A call date has to deal with the redemption of a callable bond. Essentially, the earliest possible date at which the issuer of the bond may redeem the bond is referred to as the call date. The call date is different from the maturity date on callable bonds, in that way that call date takes place at some point before the stated date of maturity that is specified in the terms and conditions surrounding the bond issue.

Characteristics of the call date
One of the characteristics of the call date is that before the bond issuer is likely to exercise an early redemption certain conditions must be present. First condition is that, call dates may be extended to bond holders only when the interest rates fall. When this has happened then to gather in the bonds, honoring them at the old rate of interest, then immediately issuing new bonds at the new and lower rate of interest becomes in the best interests of the bond issuer.
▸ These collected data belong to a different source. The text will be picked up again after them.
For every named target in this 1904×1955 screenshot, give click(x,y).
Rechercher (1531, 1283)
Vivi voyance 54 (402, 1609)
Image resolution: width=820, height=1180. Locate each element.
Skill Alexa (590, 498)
Actual meaning of honoring a call date
A bondholder may also show his or her interest in accepting a call date that the bond issuer offers to him or her. While what is meant by honoring a call date is that the payoff on the investment will be reduced, it also merely means that there is some interest income that is earned, and that the proceeds can immediately be reinvested in another bond or other type of investment.
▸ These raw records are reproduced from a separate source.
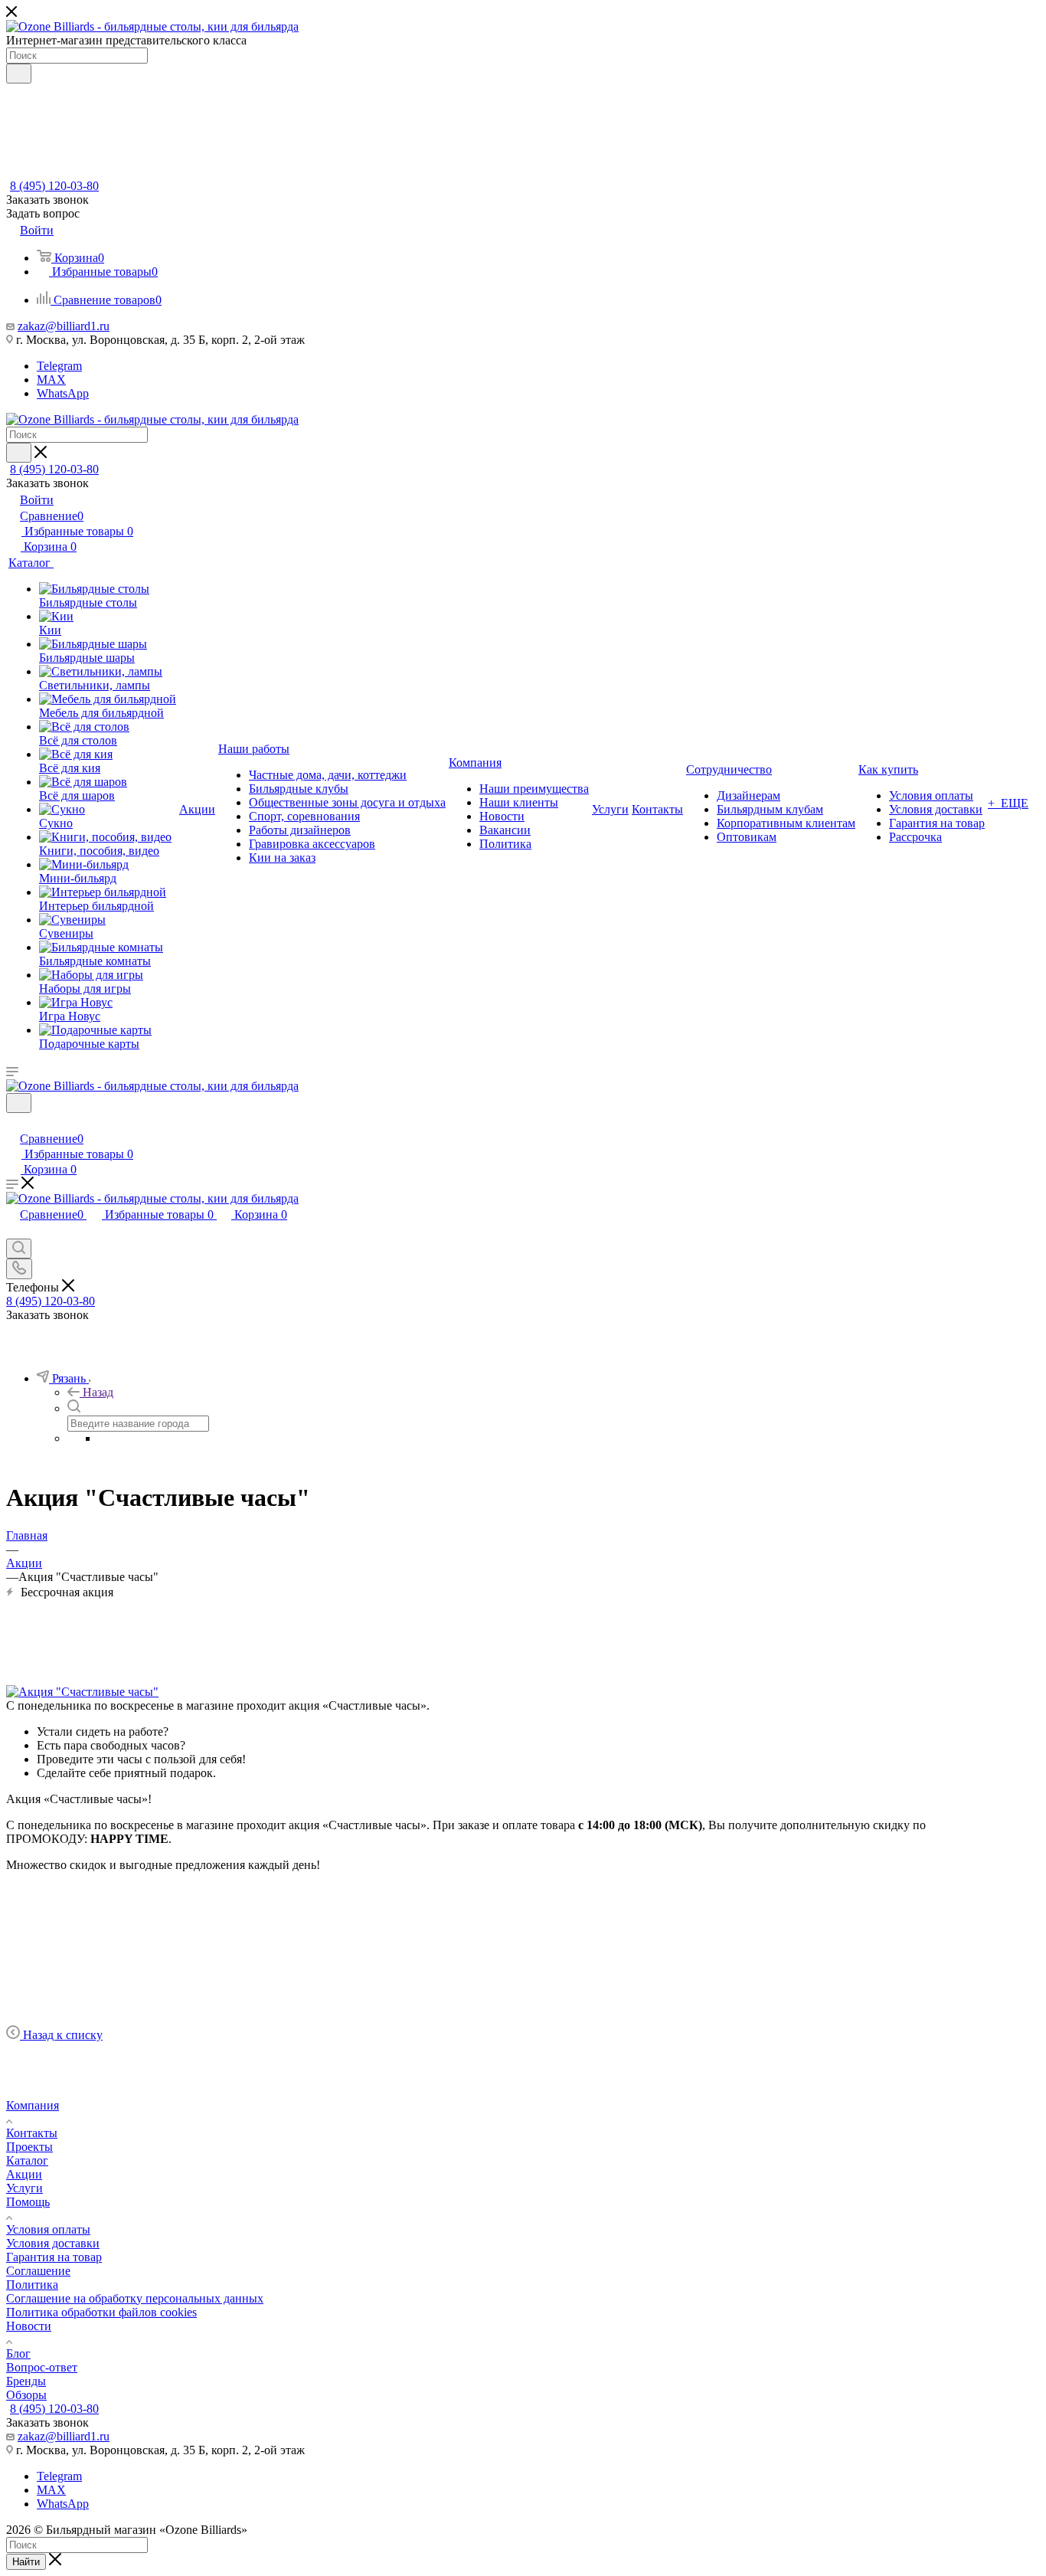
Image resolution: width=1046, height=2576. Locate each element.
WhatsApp (63, 393)
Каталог (27, 2160)
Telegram (59, 365)
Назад (98, 1392)
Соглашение (38, 2270)
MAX (51, 379)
Terms and conditions surrounding a bond
Generally, information about the earliest possible call date that the bond issuer can exercise is included in the terms and conditions surrounding a bond. Here you have to keep in mind that just due to the reason that a bond issue comes with specifications related to a call date, it is not necessary that the issuer will exercise the call date at any point in time. There is a probability that the bond will remain in effect and earn interest income all the way through to the maturity date unless there is a sound financial reason for invoking a call date.